WHAT TO DO =
Copy the lines below verbatim, starting at the line that contains "Viewport: 580px width, 580px height." and stopping after the line that contains "click(x=106, y=58)".

Data on finding visible targets
————————

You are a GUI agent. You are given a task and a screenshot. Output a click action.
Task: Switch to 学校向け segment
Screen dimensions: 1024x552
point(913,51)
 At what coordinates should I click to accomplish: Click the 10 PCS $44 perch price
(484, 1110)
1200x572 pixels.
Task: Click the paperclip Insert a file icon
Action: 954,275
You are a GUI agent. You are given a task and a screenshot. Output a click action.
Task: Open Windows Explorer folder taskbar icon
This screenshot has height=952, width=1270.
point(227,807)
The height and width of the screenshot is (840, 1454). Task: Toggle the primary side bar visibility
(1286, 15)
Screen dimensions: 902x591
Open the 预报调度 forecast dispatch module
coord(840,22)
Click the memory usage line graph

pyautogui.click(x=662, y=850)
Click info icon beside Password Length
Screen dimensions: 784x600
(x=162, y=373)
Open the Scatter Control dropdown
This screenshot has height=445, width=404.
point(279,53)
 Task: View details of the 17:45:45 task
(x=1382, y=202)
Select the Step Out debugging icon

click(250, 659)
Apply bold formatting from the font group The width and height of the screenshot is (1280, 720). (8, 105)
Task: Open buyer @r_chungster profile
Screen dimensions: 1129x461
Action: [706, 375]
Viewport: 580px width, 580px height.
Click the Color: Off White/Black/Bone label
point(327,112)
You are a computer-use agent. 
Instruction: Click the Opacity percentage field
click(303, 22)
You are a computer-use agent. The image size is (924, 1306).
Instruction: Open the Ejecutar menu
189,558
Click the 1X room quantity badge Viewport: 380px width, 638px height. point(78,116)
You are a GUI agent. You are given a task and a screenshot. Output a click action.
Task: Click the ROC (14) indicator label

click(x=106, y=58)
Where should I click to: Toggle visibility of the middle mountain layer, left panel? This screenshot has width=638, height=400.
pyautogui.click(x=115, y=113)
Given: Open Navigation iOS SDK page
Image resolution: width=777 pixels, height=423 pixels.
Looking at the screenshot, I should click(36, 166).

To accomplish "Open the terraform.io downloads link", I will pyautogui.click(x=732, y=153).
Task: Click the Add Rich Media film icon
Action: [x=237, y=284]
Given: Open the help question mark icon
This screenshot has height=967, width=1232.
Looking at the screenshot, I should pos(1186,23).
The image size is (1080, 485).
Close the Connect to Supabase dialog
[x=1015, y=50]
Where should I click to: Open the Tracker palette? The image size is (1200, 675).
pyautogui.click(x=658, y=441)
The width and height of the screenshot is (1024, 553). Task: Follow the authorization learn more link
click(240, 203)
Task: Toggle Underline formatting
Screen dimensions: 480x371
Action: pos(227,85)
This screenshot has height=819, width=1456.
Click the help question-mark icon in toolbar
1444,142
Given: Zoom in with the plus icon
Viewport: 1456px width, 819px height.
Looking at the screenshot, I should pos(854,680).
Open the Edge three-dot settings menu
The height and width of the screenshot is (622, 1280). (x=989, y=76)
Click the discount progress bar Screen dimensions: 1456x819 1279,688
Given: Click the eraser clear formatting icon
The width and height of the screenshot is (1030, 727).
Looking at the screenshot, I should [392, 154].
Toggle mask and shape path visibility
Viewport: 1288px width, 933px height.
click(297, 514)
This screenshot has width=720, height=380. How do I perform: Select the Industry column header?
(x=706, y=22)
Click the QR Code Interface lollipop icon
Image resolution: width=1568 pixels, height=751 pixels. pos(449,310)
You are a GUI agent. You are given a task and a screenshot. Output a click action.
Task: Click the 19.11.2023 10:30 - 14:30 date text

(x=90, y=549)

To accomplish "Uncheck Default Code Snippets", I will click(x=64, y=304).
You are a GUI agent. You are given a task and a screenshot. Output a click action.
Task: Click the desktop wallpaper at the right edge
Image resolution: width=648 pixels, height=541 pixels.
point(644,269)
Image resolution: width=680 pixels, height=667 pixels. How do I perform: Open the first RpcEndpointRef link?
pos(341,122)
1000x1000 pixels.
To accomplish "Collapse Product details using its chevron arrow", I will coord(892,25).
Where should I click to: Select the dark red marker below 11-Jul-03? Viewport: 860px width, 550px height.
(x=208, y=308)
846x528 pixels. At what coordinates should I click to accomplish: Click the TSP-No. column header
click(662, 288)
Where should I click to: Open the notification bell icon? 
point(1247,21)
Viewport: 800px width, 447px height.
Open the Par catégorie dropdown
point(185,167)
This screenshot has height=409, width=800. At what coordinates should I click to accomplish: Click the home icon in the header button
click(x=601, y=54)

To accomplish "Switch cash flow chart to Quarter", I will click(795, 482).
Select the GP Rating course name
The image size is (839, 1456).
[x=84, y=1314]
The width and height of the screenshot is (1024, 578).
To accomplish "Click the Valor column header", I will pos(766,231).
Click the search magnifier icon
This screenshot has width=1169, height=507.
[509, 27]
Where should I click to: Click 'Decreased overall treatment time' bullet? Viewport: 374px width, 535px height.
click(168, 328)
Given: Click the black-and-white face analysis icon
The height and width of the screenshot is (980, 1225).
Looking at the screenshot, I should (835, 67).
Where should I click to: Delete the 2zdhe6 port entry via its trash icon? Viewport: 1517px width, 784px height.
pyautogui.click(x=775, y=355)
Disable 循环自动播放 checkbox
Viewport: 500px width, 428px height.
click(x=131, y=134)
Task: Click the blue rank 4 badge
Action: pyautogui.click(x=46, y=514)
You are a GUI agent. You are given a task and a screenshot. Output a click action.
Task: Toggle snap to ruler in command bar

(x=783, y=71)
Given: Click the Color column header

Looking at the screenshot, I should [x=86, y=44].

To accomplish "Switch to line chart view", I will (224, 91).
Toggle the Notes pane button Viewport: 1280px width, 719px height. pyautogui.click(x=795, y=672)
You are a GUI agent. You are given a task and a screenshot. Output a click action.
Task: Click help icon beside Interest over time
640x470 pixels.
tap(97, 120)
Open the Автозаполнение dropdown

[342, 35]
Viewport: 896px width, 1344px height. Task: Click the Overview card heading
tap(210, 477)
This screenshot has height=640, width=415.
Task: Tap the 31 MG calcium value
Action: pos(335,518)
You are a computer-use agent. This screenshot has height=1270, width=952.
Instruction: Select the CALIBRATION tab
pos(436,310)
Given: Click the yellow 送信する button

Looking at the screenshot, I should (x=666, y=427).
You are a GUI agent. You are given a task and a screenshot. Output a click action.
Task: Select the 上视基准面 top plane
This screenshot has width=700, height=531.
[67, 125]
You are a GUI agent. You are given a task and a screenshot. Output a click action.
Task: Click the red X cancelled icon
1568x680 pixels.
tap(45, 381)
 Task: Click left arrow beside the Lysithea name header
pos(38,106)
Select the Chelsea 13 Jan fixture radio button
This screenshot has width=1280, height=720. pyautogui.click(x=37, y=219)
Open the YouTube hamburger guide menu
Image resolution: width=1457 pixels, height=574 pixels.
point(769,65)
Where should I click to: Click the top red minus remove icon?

————————

THE COMPLETED TASK =
Viewport: 580px width, 580px height.
Click the Color: Off White/Black/Bone label
point(327,112)
You are a computer-use agent. 
Instruction: Click the Opacity percentage field
click(303, 22)
You are a computer-use agent. The image size is (924, 1306).
Instruction: Open the Ejecutar menu
189,558
Click the 1X room quantity badge Viewport: 380px width, 638px height. point(78,116)
You are a GUI agent. You are given a task and a screenshot. Output a click action.
Task: Click the ROC (14) indicator label

click(x=106, y=58)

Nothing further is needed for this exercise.